> Text under study
== == ==
In monitoring the system from the business perspective, data stewards can raise issues for discussion with the data owner to resolve as noted earlier in this section.

Is a Lab Administrator a Data Steward?

Although data stewards are involved with data governance outside of the pharmaceutical industry, we need to see how this role can be overlaid onto the situation in a regulated laboratory. For most systems, either stand-alone or networked, the data owner may not be involved in some of the technical administration of the application such as the generation of spectral libraries, creation of custom reports, and custom calculations or macros. Technical administration is the role of the laboratory administrators. You can see that adding the responsibilities involved for data stewardship in Table I would be a logical step within an overall data governance framework and to integrate governance within the current roles typically used in a laboratory.



Is a Technology Steward a System Owner?


Recall the definition of system owner from Annex 11 as the person who is responsible for the availability and maintenance of a computerized system and for the security of the data residing on that system. This role, in my view, should be performed by the IT department. In particular, the system owner could be the head of the functional IT group responsible for system support. An alternative approach is that the system owner could be in the laboratory or business, but that would only work with larger organizations that have the capacity for the headcount. In smaller organizations, the role of system owner would need to be delegated directly to the IT department under an agreement with the process or data owner.

For a networked application, technology stewards are members of the IT department who would be responsible for the administration of a networked application, logical security, backup or recovery, and other support functions and carry out the responsibilities outlined in Table I. However, if the spectroscopy system is stand-alone and has few users, then the data owner is also the data steward and the technology steward. Three hats and no pay rise.

Segregation of Duties

In this data governance framework, it is important that there is a segregation of duties. For example, there needs to be separation of administrator functions for configuration of the application from the normal analytical users of the system. In addition, access to data files in operating system directories, the system clock and the recycle bin needs to be restricted for laboratory users.

The Short Straw . . .

Look around any regulated laboratory and you will see a data integrity disaster in operation. There are your lovely toys—sorry, spectrometers—that are operated by a software operating on a stand-alone workstation. Do you want the good news or the bad news? Good news? OK, there is none! The bad news comes in a variety of forms:

  • You, the data owner, are now also the system owner because the computer is not connected to the network—you are now doing user account management, documenting the configuration of the software, and backing up the data, and this is a conflict of interest.
== == ==
> Given data

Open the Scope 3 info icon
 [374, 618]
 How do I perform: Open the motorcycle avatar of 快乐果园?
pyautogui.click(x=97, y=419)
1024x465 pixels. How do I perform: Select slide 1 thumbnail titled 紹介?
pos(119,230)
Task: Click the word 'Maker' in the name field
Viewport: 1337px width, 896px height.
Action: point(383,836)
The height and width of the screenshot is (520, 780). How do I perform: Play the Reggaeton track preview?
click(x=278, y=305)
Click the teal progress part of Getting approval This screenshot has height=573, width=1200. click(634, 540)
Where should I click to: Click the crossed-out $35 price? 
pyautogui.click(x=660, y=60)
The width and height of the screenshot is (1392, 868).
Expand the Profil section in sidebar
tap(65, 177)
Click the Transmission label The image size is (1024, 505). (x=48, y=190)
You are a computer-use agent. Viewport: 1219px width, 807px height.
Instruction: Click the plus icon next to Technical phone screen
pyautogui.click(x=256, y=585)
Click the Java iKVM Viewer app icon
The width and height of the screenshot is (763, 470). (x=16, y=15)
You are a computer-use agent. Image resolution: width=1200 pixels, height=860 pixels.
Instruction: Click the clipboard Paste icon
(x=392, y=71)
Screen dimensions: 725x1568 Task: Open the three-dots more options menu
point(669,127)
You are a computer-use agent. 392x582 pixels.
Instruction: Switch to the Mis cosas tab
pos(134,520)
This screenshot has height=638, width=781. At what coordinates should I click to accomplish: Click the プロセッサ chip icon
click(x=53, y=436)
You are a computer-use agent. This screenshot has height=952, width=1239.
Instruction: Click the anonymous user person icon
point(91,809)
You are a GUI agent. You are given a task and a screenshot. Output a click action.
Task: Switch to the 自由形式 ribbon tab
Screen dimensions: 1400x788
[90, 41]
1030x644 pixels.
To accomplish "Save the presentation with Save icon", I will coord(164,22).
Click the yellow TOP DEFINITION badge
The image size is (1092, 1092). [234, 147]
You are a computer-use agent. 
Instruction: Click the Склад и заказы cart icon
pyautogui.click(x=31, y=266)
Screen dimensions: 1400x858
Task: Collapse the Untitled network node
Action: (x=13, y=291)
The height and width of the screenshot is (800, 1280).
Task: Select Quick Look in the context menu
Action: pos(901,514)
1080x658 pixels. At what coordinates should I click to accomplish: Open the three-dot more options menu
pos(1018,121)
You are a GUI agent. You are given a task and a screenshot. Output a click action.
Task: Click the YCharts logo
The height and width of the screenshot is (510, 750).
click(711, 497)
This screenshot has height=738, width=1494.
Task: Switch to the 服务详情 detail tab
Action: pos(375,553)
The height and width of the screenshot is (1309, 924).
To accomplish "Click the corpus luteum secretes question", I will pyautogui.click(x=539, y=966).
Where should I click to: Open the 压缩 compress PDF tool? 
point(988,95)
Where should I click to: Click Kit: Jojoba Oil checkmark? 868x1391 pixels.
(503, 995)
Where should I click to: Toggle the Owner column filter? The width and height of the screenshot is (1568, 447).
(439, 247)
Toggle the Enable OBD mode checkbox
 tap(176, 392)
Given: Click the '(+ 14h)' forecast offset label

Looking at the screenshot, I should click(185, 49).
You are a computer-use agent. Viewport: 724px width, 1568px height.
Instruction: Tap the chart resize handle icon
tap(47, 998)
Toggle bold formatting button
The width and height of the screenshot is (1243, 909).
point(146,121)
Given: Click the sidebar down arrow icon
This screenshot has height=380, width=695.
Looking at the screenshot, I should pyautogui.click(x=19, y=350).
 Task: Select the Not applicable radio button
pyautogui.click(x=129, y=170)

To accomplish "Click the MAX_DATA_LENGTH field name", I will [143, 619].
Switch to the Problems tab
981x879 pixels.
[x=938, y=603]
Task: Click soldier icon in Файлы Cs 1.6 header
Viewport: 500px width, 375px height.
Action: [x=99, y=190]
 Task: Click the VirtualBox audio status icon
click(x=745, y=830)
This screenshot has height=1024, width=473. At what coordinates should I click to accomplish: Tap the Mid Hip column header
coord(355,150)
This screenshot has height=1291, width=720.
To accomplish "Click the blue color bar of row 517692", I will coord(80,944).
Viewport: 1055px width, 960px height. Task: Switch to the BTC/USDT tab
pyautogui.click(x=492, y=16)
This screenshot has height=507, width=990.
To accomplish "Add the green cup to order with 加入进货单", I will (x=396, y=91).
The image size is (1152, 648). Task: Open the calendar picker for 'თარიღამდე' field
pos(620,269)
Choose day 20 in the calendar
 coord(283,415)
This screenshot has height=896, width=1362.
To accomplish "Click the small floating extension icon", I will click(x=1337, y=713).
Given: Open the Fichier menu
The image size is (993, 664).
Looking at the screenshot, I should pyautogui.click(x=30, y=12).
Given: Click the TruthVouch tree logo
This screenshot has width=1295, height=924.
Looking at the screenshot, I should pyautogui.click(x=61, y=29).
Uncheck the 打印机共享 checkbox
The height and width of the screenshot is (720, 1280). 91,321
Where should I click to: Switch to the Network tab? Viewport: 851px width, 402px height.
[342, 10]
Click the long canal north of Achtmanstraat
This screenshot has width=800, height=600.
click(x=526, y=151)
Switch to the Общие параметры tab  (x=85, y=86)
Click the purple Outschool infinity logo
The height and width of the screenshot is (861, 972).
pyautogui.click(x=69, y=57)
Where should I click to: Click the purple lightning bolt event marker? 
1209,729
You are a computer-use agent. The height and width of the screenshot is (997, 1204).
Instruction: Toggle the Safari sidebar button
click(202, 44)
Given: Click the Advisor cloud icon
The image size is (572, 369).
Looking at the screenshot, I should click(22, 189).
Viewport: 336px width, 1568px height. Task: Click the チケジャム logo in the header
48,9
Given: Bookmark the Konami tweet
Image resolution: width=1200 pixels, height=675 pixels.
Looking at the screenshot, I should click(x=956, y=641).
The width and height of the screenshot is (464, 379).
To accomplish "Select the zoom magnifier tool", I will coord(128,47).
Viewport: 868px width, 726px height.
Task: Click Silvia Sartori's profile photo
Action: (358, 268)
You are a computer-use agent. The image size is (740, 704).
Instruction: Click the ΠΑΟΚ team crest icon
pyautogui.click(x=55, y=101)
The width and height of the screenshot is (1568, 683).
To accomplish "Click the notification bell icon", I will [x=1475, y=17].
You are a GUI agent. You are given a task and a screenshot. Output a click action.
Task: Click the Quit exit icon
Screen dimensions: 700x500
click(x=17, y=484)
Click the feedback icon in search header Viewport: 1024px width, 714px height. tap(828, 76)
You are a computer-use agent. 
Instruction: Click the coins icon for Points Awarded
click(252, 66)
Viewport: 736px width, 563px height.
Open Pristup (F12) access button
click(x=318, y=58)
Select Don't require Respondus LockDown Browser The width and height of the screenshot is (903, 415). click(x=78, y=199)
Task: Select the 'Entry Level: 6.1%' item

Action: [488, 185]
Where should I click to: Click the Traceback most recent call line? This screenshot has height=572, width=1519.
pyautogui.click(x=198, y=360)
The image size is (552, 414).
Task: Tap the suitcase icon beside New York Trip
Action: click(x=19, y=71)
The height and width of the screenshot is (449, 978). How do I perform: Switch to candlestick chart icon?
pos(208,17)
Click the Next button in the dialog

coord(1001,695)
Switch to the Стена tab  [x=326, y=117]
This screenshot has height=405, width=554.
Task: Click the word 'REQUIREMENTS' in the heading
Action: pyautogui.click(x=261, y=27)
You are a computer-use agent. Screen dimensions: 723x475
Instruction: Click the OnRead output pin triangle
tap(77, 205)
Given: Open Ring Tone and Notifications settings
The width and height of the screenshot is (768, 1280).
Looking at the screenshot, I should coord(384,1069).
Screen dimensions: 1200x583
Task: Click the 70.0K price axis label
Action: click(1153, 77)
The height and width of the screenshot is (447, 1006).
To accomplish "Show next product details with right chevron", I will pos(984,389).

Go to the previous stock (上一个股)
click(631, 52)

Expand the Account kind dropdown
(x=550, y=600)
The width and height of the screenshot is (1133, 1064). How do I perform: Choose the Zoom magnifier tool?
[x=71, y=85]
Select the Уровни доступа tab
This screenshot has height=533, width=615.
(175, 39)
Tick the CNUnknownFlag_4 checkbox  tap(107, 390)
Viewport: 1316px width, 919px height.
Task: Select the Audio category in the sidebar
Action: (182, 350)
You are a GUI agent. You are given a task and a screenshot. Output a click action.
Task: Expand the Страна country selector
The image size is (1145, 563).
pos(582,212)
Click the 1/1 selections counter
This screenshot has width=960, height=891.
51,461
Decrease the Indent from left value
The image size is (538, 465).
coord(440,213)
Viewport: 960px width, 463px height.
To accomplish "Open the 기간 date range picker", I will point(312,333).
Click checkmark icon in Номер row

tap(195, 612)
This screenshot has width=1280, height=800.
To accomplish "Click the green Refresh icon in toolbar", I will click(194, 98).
== == ==
> What is required
How would the article on data governance roles in regulated laboratories carry on past its last bullet point? Write that continuation.

> Answer to this exercise
  • It is highly likely that you are using the system as a hybrid by generating electronic records and signing paper printouts.
  • Most of your electronic records are stored in directories within the operating system that any user can access by going outside of the operating system and deleting files. Moreover, such users can also access the system clock, which may not be checked; they can also access the recycle bin.

Life is wonderful, if you don’t think about the problems with your software and the electronic records. How do we resolve this situation?

Defining Data Integrity and Security of a System

You may remember from Table I in Part I that the focus was on the access to data and hence the records generated, interpreted, and reported by it. Therefore, you as the data or process owner are responsible for assessing the processes and systems for which you are responsible for the vulnerability of the records over the lifetime of the data. This assessment will be coordinated by the corporate data governance steering committee or their local equivalent.

The aim of this assessment is to identify the vulnerabilities of the records and remediate in two ways:

  • Short-term remediation: This process involves quick fixes to ensure that records are protected, such as implementing operating system security to prevent access to the records, the system clock, and the recycle bin. Electronic records with associated metadata should be transferred to the network and be backed up by the IT department. Adding a network card to the workstation should enable the data to be backed up to secure network storage.
  • Long-term remediation: This process ensures that the system and the process it automates acquires and manages data to ensure quality, reliability, and integrity of the records. Let’s explore this area briefly now.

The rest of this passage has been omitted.